この「モテキ」というより「オフパコの日々」とも言うべきだったろう時代のことは、懐かしくも思えるし、何とも無軌道で悪人だったかとも思う。本当の色男なら、妻がいて愛人をもつのであろう。それにしても、私は自分とセックスしてくれた女に対しては、そのあと少々恐ろしい目に遭っていても、感謝の念を抱いている。
(同)
私は結局ネット見合いではなく、T大大学院生の女性と結婚した。それによって女性遍歴は終わったらしい。作品末尾の女性たちに対する、何とも凡庸な私の感想を責めても無意味だろう。この小説は小説として書くことなど何もない、というスタンスで貫かれている。小さくても事件は起こっている。女性たちの内面にも大きな感情の泡立ちがあったかもしれない。私にもそういう感情があった可能性は皆無ではない。「十条の女」というタイトルがそれを示唆しているだろう。しかし作品は最後まで小説として表現すべき事件も感情もない、あくまで私が結婚するのが当初からの目的なのであり、それとは別に私の男としての生理的欲求を満たしてくれた女はいい女だというラインで貫かれる。
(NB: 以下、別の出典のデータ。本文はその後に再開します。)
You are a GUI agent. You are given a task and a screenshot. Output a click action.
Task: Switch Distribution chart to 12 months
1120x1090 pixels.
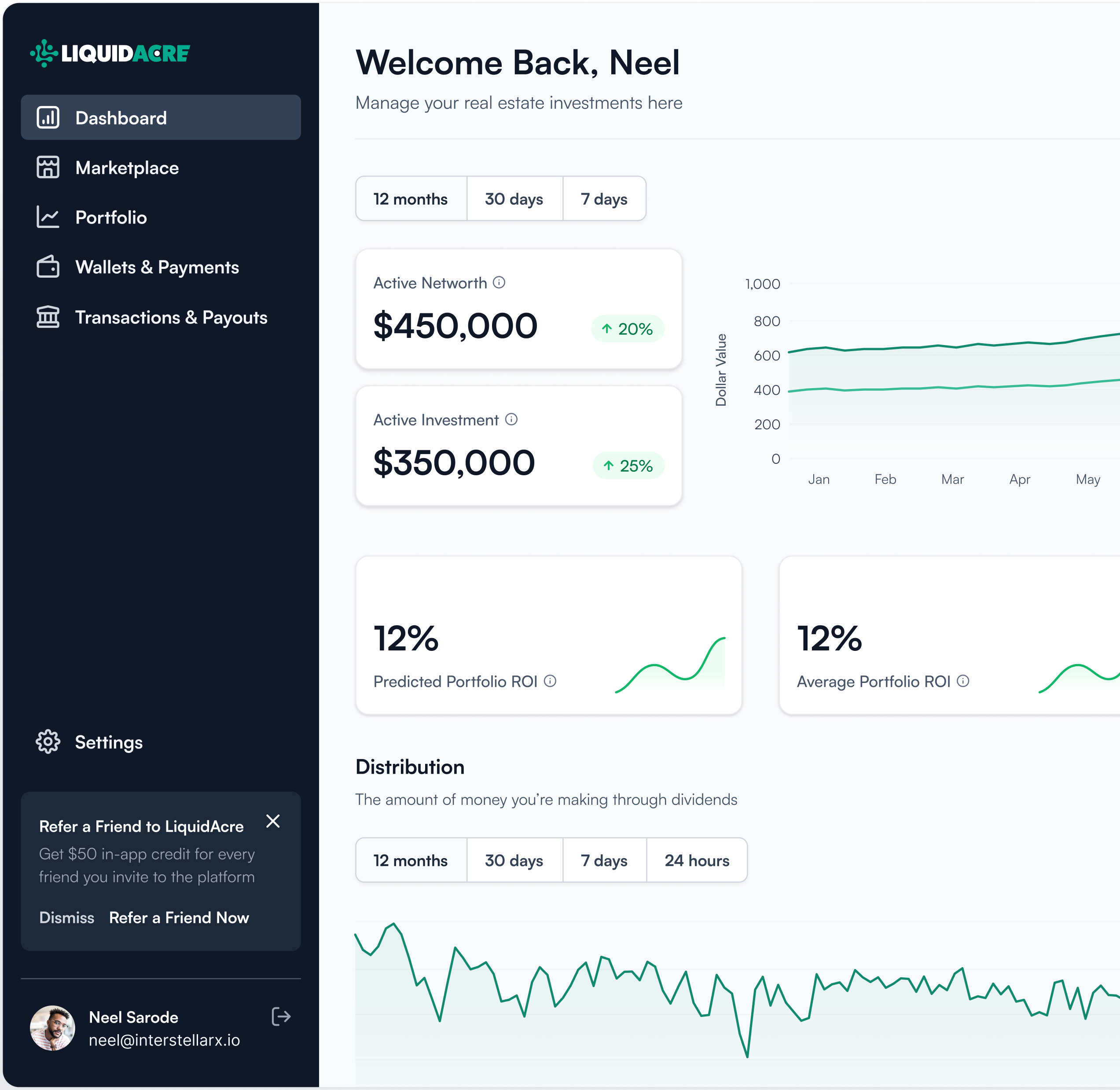(411, 860)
これは確かにあり得べき小説の姿である。現代小説が一度はたどり着くべきデッドエンドかもしれない。極私の位相に留まれば、他者に、社会に求めることなどこんなものだ。相手があるとはいえ結局は自分の都合が優先される。すべての物語が書かれた現代において、小谷野氏が描いたようなデッドエンドから抜け出すのはけっこう難しいかもしれない。
ただまあ浅田次郎や夢枕獏や江國香織の小説を楽しく読めば、デットエンドだと思ったことが一時の気の迷いに思えてくることも絶賛請け合います。何かを決定的に終わらせることなんてできはしない。終わりたければ個人が個人のまま徹底して極私の殻に閉じて、美しい終焉の夢を見ればいいのである。